• **DIRECTIVE 1**
Say whether each statement agrees with the passage on The Porcupine's Quill, answering yes or no and quoting the words that decide it: (a) Inkster graduated from the University of Toronto in 1970; (b) Godfrey moved Porcepic to Toronto; (c) John Metcalf wanted to favour the novel as a genre.

"You're imagining The Porcupine's Quill." - The Montreal Gazette
"When I drifted into editing for Tim and Elke [Inkster] I wanted to favour
the short story as a genre and I wanted to publish prose which was stylistically
innovative. I was looking for excitement. I was looking for energy. I was looking
for language that could strut and flaunt. I was looking for elegance and
sophistication. I wanted to draw together into one place as many talented writers
as I could find so that together we could assert relentlessly literature's
importance and burn like a beacon in the gloom of Canada's uncertainties." - John Metcalf
"Tim Inkster started in the basement -- that is, shovelling cat dirt out of the
basement at 671 Spadina Avenue in Toronto, the famous address where the House of Anansi,
new press, and Press Porcepic all began. Inkster graduated from the University of Toronto
in 1970 and went to work at Porcepic for one of his professors, Dave Godfrey. But he and his wife,
Elke, decided that Toronto was a lousy place to live on low wages, and persuaded Godfrey to
move Porcepic out of town. Godfrey chose Erin, Ontario.
"The Porcupine's Quill, the press that Tim and Elke Inkster eventually founded, might be
called `second wave', arising directly out of that first wave of nationalist Canadian publishing
that began in 1967. Working as a pressman at Porcepic, Tim Inkster (what a wonderfully fated name)

• **DIRECTIVE 2**
Please copy word for word the stretch of the entries below from the line that contains "Click the Type props button" through the line that contains "Switch to the", both lines included.

(Word and element pointing entries)
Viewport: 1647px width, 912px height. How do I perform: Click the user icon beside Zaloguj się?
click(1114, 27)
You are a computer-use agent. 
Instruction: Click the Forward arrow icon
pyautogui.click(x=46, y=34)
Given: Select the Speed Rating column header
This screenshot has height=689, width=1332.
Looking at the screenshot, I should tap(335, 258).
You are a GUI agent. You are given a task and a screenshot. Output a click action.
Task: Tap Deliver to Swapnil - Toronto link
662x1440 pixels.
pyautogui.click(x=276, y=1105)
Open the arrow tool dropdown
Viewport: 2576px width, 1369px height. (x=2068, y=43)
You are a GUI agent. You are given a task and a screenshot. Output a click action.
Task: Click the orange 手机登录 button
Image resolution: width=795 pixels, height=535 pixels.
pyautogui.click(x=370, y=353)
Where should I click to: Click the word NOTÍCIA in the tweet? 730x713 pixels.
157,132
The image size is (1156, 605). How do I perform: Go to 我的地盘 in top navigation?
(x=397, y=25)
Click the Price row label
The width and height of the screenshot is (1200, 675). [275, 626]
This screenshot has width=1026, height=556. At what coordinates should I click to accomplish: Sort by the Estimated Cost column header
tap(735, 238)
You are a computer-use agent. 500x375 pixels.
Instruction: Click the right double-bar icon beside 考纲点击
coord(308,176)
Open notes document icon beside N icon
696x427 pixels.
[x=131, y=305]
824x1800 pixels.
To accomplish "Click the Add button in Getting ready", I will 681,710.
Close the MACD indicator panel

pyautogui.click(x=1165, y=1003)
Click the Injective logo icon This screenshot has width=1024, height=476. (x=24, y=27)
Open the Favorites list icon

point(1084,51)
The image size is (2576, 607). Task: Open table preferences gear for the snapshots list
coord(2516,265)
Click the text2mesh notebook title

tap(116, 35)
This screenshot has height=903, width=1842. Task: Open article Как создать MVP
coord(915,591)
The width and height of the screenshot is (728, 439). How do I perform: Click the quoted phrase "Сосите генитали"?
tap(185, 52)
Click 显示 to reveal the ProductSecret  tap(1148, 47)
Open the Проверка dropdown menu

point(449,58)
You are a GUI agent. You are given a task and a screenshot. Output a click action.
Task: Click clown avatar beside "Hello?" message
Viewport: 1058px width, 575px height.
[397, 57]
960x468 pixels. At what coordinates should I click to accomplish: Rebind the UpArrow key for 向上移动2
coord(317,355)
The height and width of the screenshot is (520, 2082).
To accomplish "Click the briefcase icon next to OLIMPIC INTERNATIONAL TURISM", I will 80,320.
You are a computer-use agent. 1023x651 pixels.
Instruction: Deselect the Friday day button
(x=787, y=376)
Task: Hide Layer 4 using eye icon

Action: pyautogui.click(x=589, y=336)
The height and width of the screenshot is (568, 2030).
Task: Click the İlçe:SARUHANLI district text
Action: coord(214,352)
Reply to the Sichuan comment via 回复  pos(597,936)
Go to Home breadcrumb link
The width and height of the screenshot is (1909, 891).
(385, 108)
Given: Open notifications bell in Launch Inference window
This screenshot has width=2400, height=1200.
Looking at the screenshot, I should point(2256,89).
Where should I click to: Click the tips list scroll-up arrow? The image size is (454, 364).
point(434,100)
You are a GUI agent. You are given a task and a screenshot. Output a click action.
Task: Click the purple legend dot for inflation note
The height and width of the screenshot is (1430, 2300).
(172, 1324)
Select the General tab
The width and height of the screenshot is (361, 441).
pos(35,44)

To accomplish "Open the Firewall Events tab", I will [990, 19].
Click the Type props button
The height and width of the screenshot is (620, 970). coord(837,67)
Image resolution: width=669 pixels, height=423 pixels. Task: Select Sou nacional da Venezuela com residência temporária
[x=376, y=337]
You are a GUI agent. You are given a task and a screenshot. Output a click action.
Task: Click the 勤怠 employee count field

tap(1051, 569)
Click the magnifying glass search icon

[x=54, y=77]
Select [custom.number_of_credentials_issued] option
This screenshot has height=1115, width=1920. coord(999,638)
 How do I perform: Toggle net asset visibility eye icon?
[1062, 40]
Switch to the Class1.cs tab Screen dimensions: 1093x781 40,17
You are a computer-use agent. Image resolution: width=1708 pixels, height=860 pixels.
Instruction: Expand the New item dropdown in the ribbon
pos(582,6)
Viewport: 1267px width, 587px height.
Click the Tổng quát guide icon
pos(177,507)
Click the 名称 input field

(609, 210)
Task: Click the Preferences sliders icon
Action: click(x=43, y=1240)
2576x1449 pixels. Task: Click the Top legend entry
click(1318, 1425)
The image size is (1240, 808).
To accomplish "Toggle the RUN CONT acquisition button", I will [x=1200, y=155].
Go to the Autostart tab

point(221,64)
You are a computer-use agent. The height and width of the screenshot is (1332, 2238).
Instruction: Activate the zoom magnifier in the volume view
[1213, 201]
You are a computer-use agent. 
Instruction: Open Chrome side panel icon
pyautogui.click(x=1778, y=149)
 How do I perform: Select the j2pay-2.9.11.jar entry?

• **WRITTEN RESPONSE 1**
(a) Yes: "Inkster graduated from the University of Toronto in 1970"
(b) No: "Godfrey chose Erin, Ontario."
(c) No: "I wanted to favour the short story as a genre"

• **WRITTEN RESPONSE 2**
Click the Type props button
The height and width of the screenshot is (620, 970). coord(837,67)
Image resolution: width=669 pixels, height=423 pixels. Task: Select Sou nacional da Venezuela com residência temporária
[x=376, y=337]
You are a GUI agent. You are given a task and a screenshot. Output a click action.
Task: Click the 勤怠 employee count field

tap(1051, 569)
Click the magnifying glass search icon

[x=54, y=77]
Select [custom.number_of_credentials_issued] option
This screenshot has height=1115, width=1920. coord(999,638)
 How do I perform: Toggle net asset visibility eye icon?
[1062, 40]
Switch to the Class1.cs tab Screen dimensions: 1093x781 40,17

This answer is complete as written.